What you have to do: The lines below that include "pixels" are to be found and copied.

Given records:
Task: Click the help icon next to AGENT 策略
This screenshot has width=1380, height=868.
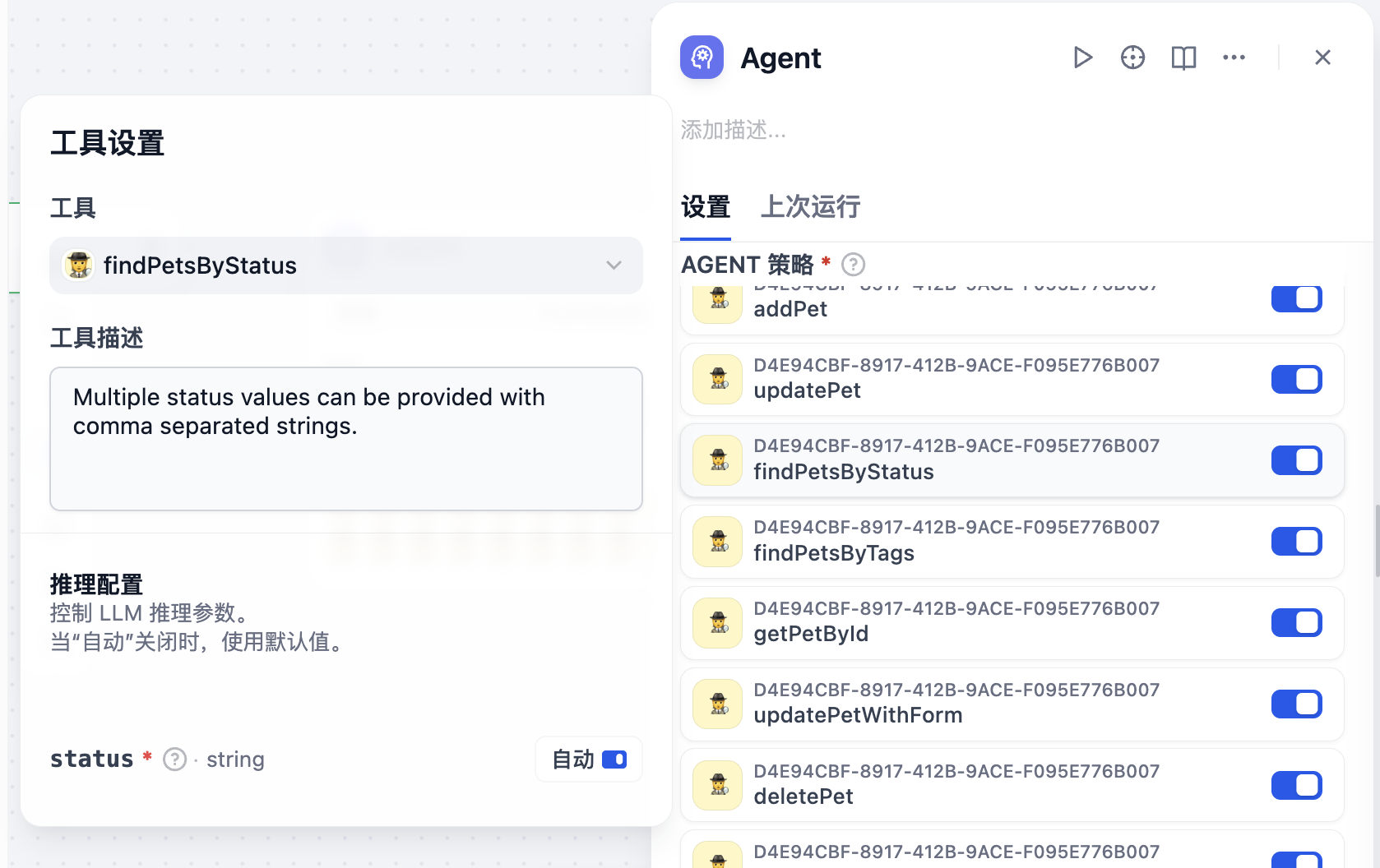Action: pyautogui.click(x=854, y=265)
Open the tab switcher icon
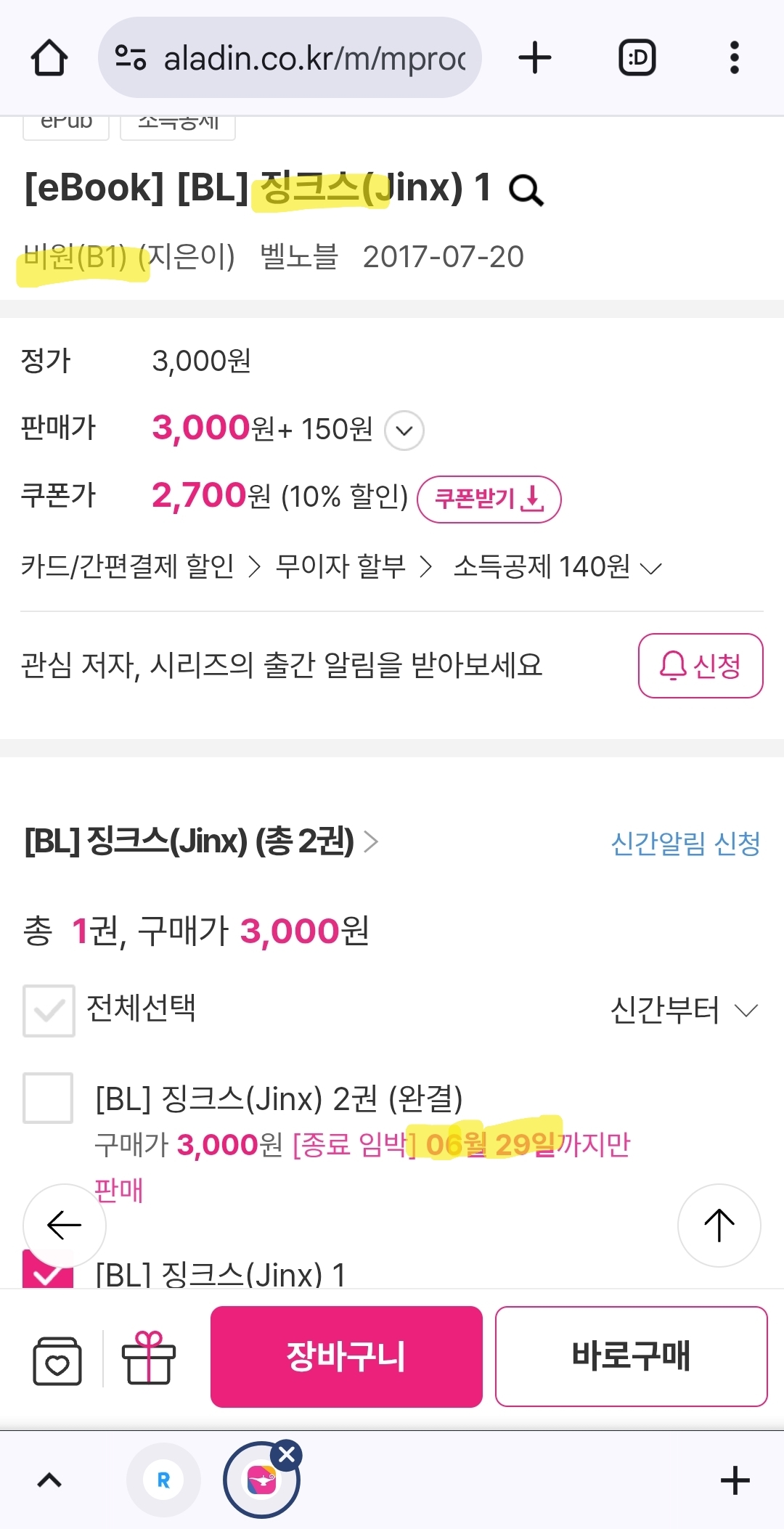The width and height of the screenshot is (784, 1529). (x=637, y=58)
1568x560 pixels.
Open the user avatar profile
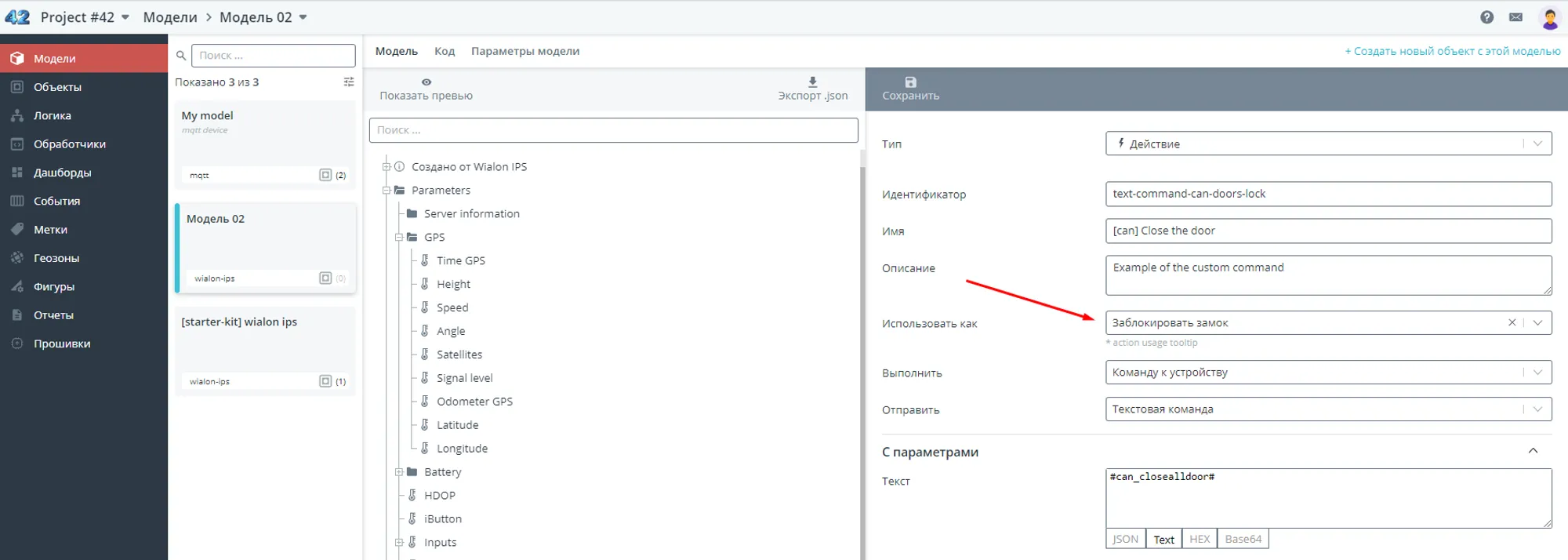[x=1549, y=18]
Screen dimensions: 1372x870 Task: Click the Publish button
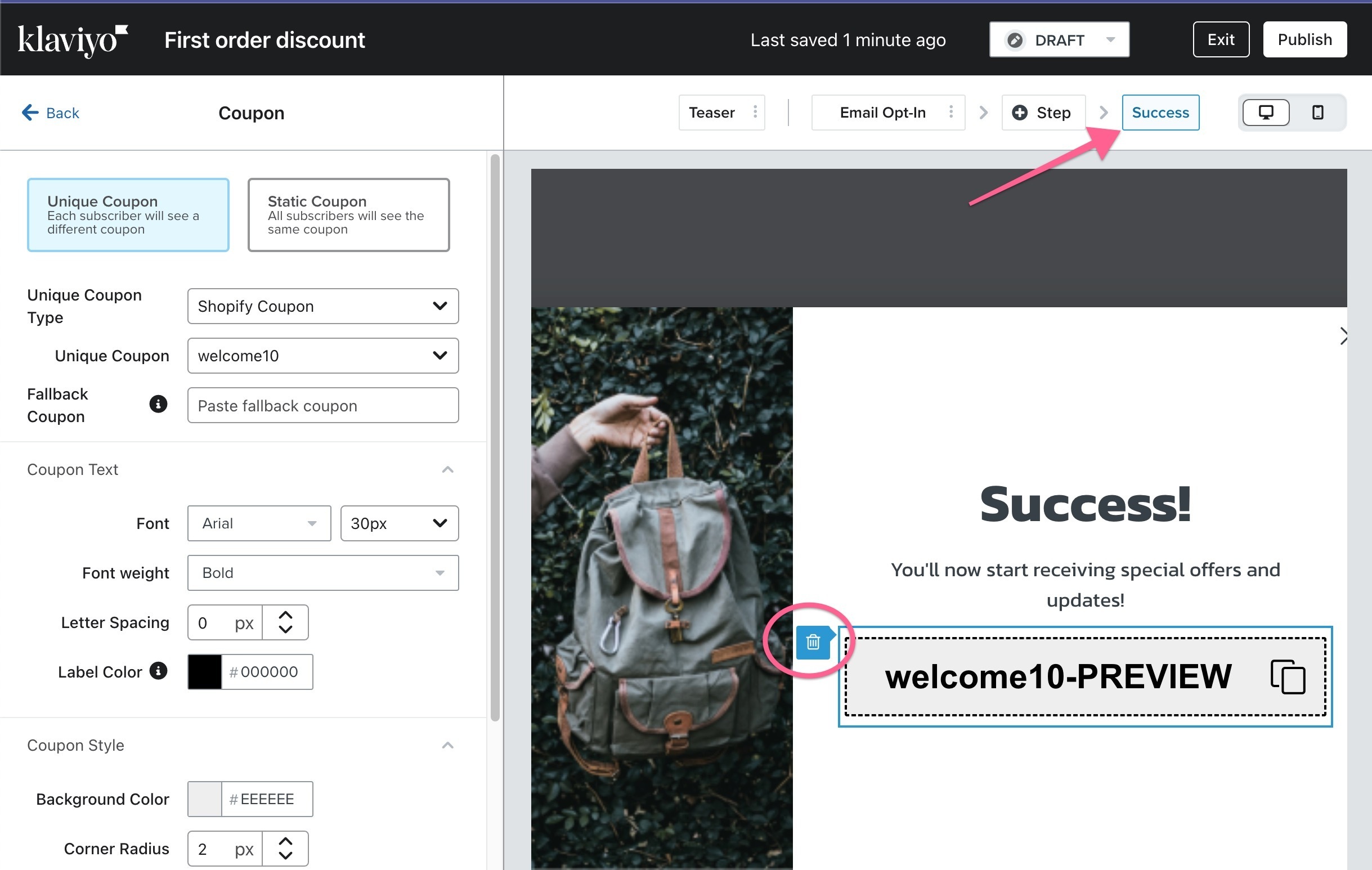1305,40
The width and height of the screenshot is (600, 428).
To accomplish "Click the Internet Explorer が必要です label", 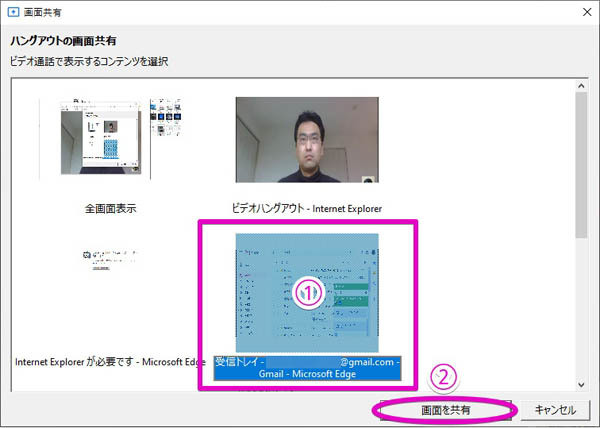I will pyautogui.click(x=108, y=360).
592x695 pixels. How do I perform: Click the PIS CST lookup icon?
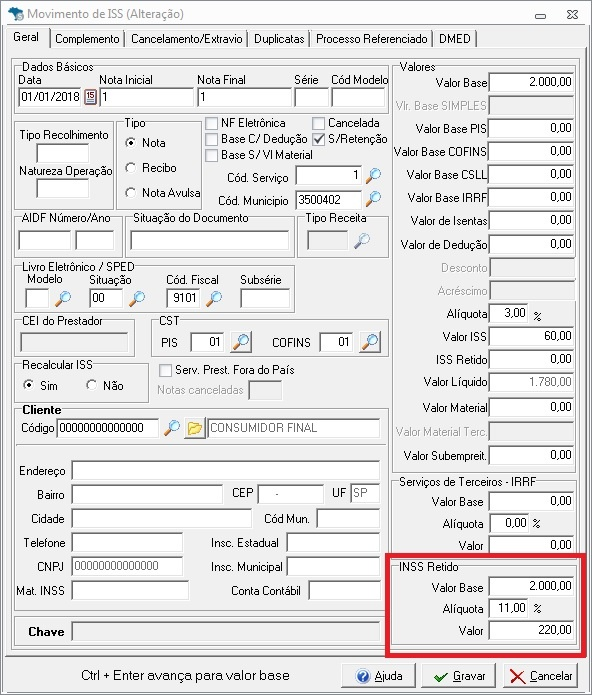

Answer to this problem:
1568x560 pixels.
592x695 pixels. How do I perform: Click the PIS CST lookup icon?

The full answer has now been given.